Despite the jubilant headlines, the city’s ice rink lost $29,000 in 2021 – how much did it lose in 2022?

30 Apr

I haven’t had much time to think politics lately, because I been pulling weeds. It’s just amazing what a little rain at the right time of year will do. This year we got a bumper crop, all the best stickers, so we’re out there a few times a week. My husband gets behind the mower and the weed whip, then I move in on the flower beds and trees to pull the remainder by hand. I always tell my husband – you can’t mow everything, true weeds love a mower, makes them grow bigger and spread out flatter. Worse, if you hit them after they head up, you got weeds everywhere next spring.

Somebody has to keep the order in Dodge City, or at least in my yard, which is my retreat from what’s happening to the rest of Chico.

Meanwhile, council moves along in their weed bed – Downtown – trying to decide what to do, what to do. One trendy fad after another – ice rink, lateral parking, parklets, allow booze outside, and now “signage” to declare Downtown a “historic district”. As if Downtown is the only “historic” part of town?

The ice rink, by the way, continues to lose money. Last year, the first year in operation, they spent $376,000 building and operating the rink, and only took in $347,000 – $116,000 of which was from “sponsors”. That’s a $29,000 LOSS, a tab that had to be picked up out of the General Fund, or as Staff likes to call it, “The Cookie Jar”.

https://www.actionnewsnow.com/news/local/city-of-chico-takes-in-more-than-347-000-for-first-ever-ice-rink/article_85392e0a-9f08-11ec-b986-5762b9c9e083.html

As usual the local media tried to put a positive spin on things – “takes in more than $347,000” Wow!

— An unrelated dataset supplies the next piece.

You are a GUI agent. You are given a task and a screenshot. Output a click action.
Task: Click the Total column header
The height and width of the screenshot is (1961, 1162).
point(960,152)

Frankly, I believe these are not news stories but press releases with a headline. You have to read the entire article to see there was a loss. Just think, $29,000 a year is what some people live on.

This year the media didn’t say anything, because the city didn’t send them a press release? Nothing to brag about, is what. At the recent Finance Committee meeting, an employee reported that the city’s “Recreation Fund” is not “on track” – meaning short. If you look at the report you see they spent over $250,000 of that fund, on what? Yeah, the ice rink, there’s no other Chico recreation – that’s CARD’s gig.

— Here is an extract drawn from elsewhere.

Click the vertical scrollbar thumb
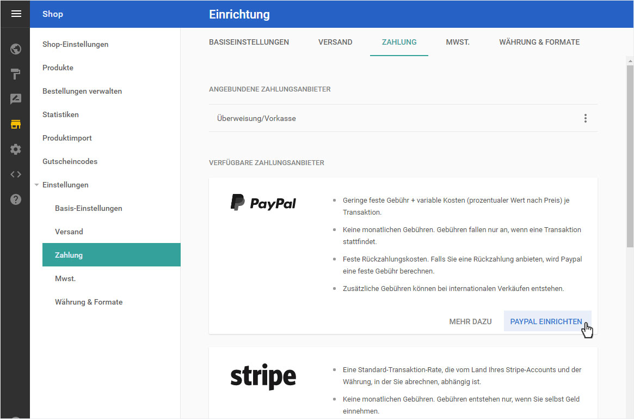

Revenues? They don’t say where the funding for the “Recreation Fund” comes from. There are no matching revenues anywhere in the report, no figures on sponsors, or the volunteer time from local contractors like Slater Construction. The staffer said she had not completed the analysis. I assume she’ll bring it back at next month’s meeting. But from what I could hear of the discussion (they all seemed to be reluctant to talk in front of me), the staffer is telling council they need to “make a decision.” To which committee member, Mayor Andrew Coolidge responded, in a very low voice, while squirming in his chair, “well, it’s Good Will …” You could hear a question mark in his voice, as if he was pleading.

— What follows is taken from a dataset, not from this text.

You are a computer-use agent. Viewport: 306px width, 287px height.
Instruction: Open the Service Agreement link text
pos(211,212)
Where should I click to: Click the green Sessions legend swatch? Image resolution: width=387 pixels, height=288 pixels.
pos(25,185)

A lot of people in town – the well-heeled anyway – live in a rose-colored fish bowl. They want the rink to work out, it’s part of their fantasy picture of Chico. They want Downtown to look prosperous again, because Downtown is in serious trouble. What they fail to realize – that means, you have to make it attractive to almost everybody in town, not just those who can afford $15 for a ticket and a pair of rented ice skates. These people live in their own mind, you can’t expect them to understand – or care about – the trials and tribulations of the average working family. They just want us to shut our pie holes and keep paying a higher cost of living – the cost of their lifestyle. Here we have a pack of Robin Hoods who steal from the poor and working class to feather the nests of the elite.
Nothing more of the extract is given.